Patrouille de l'ISAF dans Kaboul.(Photo: AFP)
Patrouille de l'ISAF dans Kaboul.
(Photo: AFP)
A la réunion des ministres de la défense de l’Otan, à Berlin, l’Afghanistan apparaît comme un cas d’école en matière d’intervention internationale. Deux contingents internationaux y combattent et cohabitent selon des modalités qui tiennent compte des exigences de chacun des pays contributeurs. Le secrétaire d’Etat américain réclame une unité de commandement et d’action entre la coalition combattante dirigée par Washington et celle dirigée par l’Otan, placée sous mandat de l’ONU. Donald Rumsfeld affronte les réticences de certains pays membres qui redoutent une confusion des genres entre missions de guerre et de réhabilitation.
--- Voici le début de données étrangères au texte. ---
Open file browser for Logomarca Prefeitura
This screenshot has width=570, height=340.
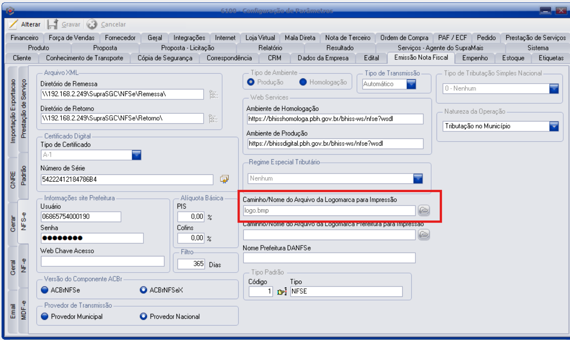click(423, 234)
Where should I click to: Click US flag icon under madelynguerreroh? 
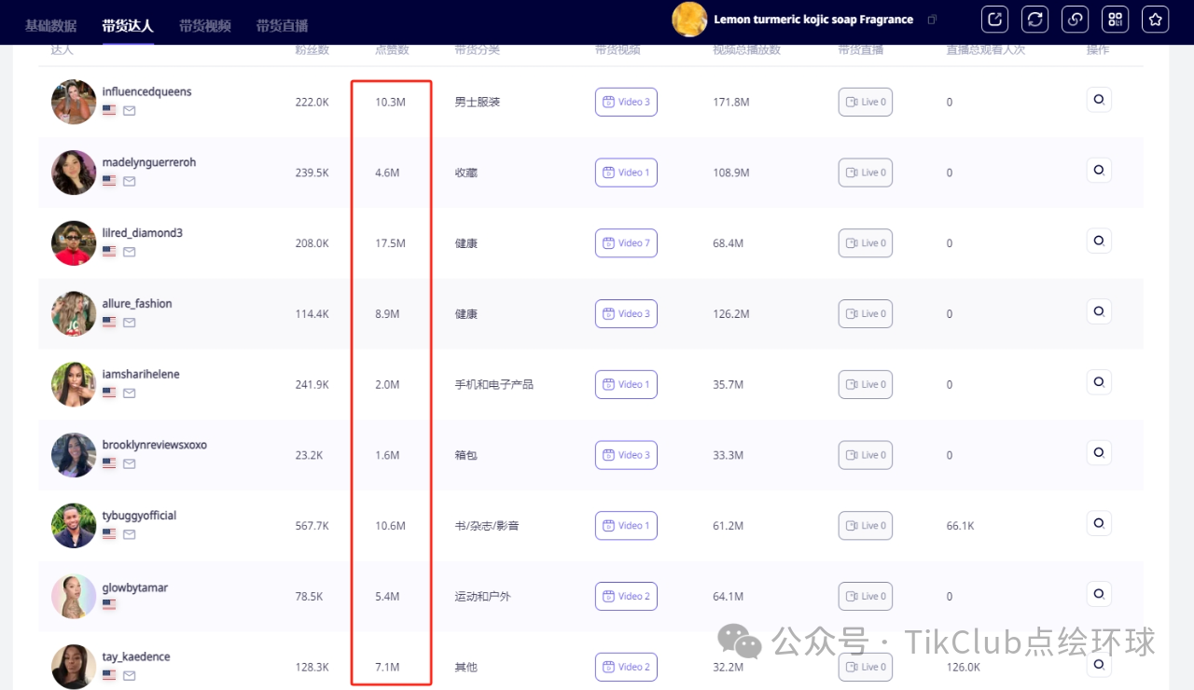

Hasard du calendrier : tandis que le Conseil de sécurité de l’ONU reconduisait mardi pour un an, à dater du 13 octobre prochain, la mission de la Force internationale d’assistance à la sécurité (ISAF) en Afghanistan, l’organisation militaire occidentale Otan réunissait ses 26 ministres de la Défense, à Berlin, pour examiner notamment quelle orientation donner à son action militaire en Afghanistan. Selon Washington, le partage des rôles entre la coalition offensive «Liberté immuable», forte de 20 000 hommes (principalement des Américains) et élaborée au lendemain des attaques terroristes du 11 septembre, et le contingent international ISAF, fort aujourd’hui de 11 000 hommes, mandaté par l’ONU et commandé par l’Otan, ne répond qu’imparfaitement à la montée en puissance du dispositif politico-militaire occidental dans ce pays.

En effet, tout d’abord cantonné à Kaboul, le contingent ISAF a poursuivi son déploiement vers le nord, puis vers l’ouest du pays. Il est aujourd’hui question d’étendre ses missions vers l’est du pays, réputé être le bastion des combattants talibans de l’ancien régime afghan. Mais il faudra pour cela à nouveau réévaluer les effectifs et les missions. Plusieurs milliers d’hommes supplémentaires seront vraisemblablement nécessaires pour livrer bataille et s’emparer du terrain : c’est le rôle de la coalition «Liberté immuable». Il en faudra autant pour mener à bien le travail de sécurisation et de normalisation de la vie civile et politique : c’est le rôle de l’ISAF.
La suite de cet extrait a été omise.